Wright is mostly known for the “Blood and Ice Cream Trilogy,” which entails his early works Shaun of the Dead, Hot Fuzz and The World’s End. In those films, he developed a signature style of filmmaking that he carried over to his American debut with Scott Pilgrim vs. The World. All of his movies use a certain kind of hyperkinetic energy along with quick cuts, fast-paced editing and almost seamless movement through highly stylized sequences. The difference between Wright and most other stylized directors is that he uses these elements to enhance the story rather than it just being there to act as a flashy film style.
In this film, the soundtrack is important. Hell, I would argue that the soundtrack is nearly as important as all the other elements of the film if not moreso. The thing about the music in this movie is that even though it is providing an almost-narration of the scene it’s playing over in the film, it never feels obnoxious or too on-the-nose at all. It is the perfect accompaniment to the film. I can’t even imagine the work that went into selecting music for the movie because every little action and movement is perfectly timed to the musical beats. Every gunshot, every step and even snappy lines of dialogue are made that much more effective because they move to the rhythm of the soundtrack.
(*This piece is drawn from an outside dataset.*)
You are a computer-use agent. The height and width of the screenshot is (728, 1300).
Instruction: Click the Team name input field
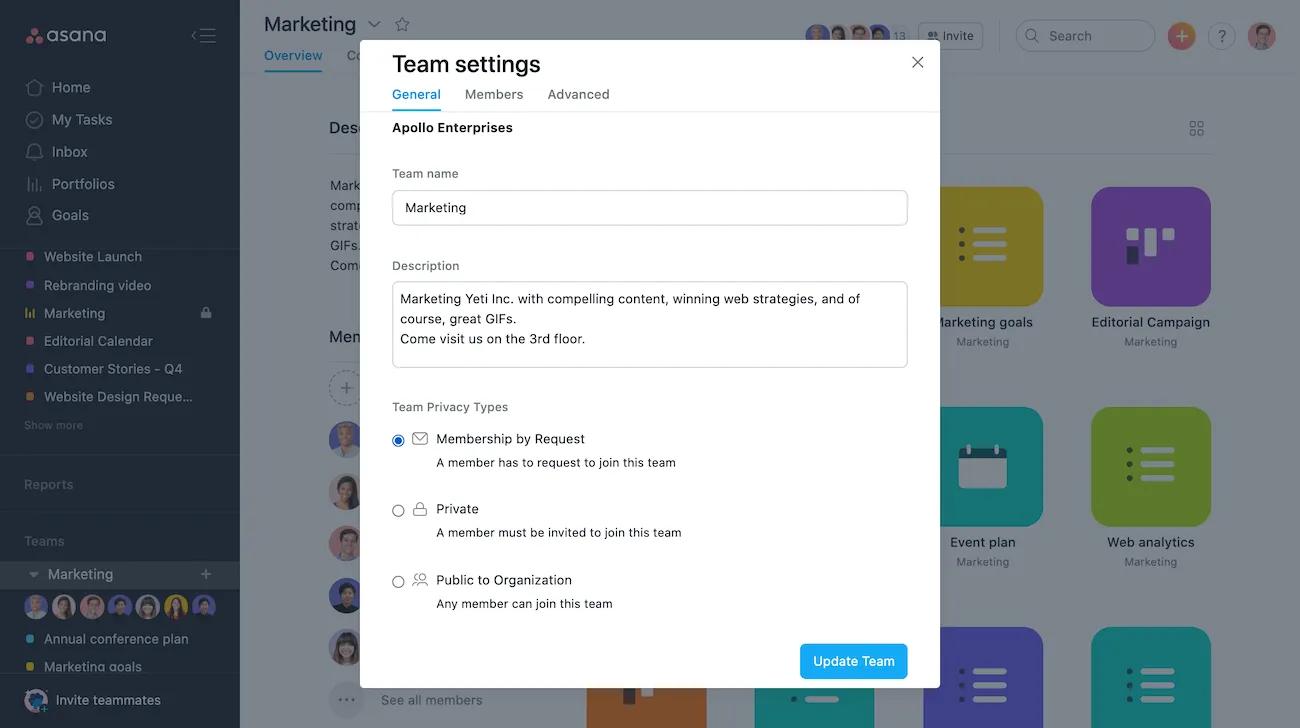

The sound design itself is another major element of the film that is on full display. Throughout the movie, we essentially hear the world through Baby’s ears. Because of his ‘hum in the drum’ (Tinnitus), he keeps earbuds constantly pumping music into his ears that usually accentuates the situation that he is in. That becomes our soundtrack. Whenever an earbud is popped out or an iPod is smashed, the music is cut off and we hear the action as well as a slight ringing at times. Yes, we even sometimes hear through his debilitating annoyance. The entire film is experienced through Baby’s perspective. I don’t believe there is one solitary scene that exists in the film without his character somewhere in the scene even if he is just in the background.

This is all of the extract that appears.